Group managing director Tan Sri Mohd Khamil Jamil has said in a media report that composite materials would play a major role as they could reduce a vehicle’s weight by 20 per cent while maintaining the tensile strength.

He noted that “certain parts could be manufactured to reduce weight while still maintaining the rigidity of the body panels”.

CTRM currently derives about 90 per cent of its revenue from the manufacturing of aircraft composites at its plant in Batu Berendam, Malacca.

CTRM has an outstanding order book of RM5.68 billion, which would keep it busy until 2020, with Airbus and Boeing being its main customers.

DRB Hicom bought CTRM in November last year for RM298 million in a deal with the Ministry of Finance. Proton will continue to receive R&D grants from the government.

Currently, Proton is the only player that conducts R&D on a large scale in the country. It also has an R&D centre at its Lotus facility in the UK, which includes one of the biggest styling studios in the world.

In the meantime, it was also reported that Proton is slated to introduce its planned global small car – codenamed P2- 30A, the first complete new creation since the takeover by DRB-Hicom two years ago.

As long as it fulfills the fuel consumption requirements of the NAP, Proton would be able to garner incentives from the government.

It would produce circa 60,000 units per annum of the global small car in the initial stage. The Tanjung Malim plant’s capacity would be increased to 210,000 cars per annum.

Positively too, DRB-Hicom’s 34 per cent associate Honda Malaysia aims to be the number one hybrid hub in Asia-Oceania by 2016.

“Honda Malaysia last week launched the country’s first hybrid facility – a RM382 million second production line at its Pegoh plant in Malacca, which will assemble small models and hybrid vehicles for regional markets, including Southeast Asia, Australia and New Zealand,” the research house pointed out, while also highlighting that recently Honda Malaysia will double its production capacity to 100,000 units, producing some 400 units a day, as opposed to 200 units now.

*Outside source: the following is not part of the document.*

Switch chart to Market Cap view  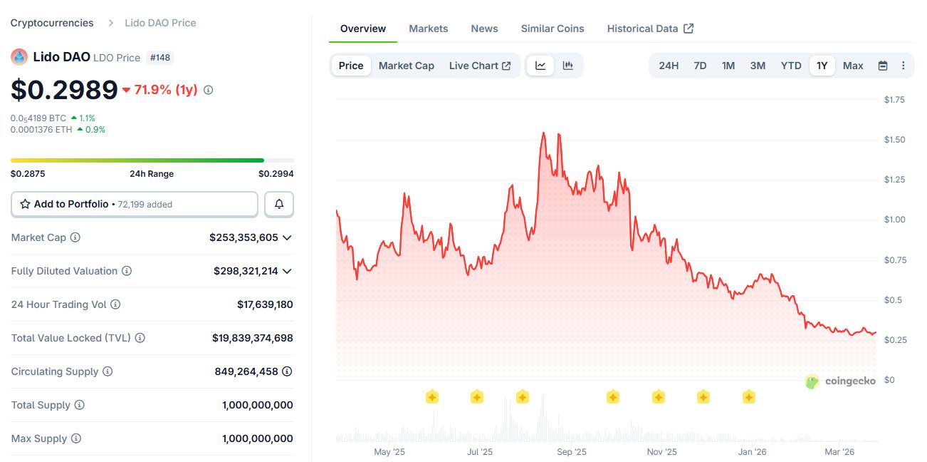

“It targets sales of 76,000 units and 78,000 units for 2014 and 2015, respectively, vs 51, 546 units last year,” it explained.

Currently, Honda Malaysia assembles the City, Civic, CR-V, Accord and both the Jazz Petrol and Hybrid variants at the Pegoh plant. It is also targeting to enhance the localisation of the component parts to over 70 per cent in the near future from 30 per cent to 40 per cent currently.

Other than its associate stake in Honda Malaysia, DRB-Hicom itself also makes vehicles for VW and Mercedes- Benz – both of which could benefit from the NAP as well.

Additionally, DRB-Hicom’s unit Puspakom Sdn Bhd currently holds the concession to undertake mandatory inspections of commercial vehicles.

“As we have noted, it is expected to benefit from the proposal under the NAP that passenger vehicles be made to undergo inspections as well. The policy will initially make it a voluntary exercise before being made compulsory.”

DRB-Hicom holds an 81 per cent stake in Motosikal Dan Enjin Nasional Sdn Bhd (Modenas), while technology partner Kawasaki Heavy Industries holds the remaining 19 per cent stake. Modenas motorcycles are distributed by its wholly-owned subsidiary, Edaran Modenas Sdn Bhd (EMOS).

From the latest available data, Modenas’ FY13 sales volume fell 4 per cent to 56,291 units from 58,622 units in FY12.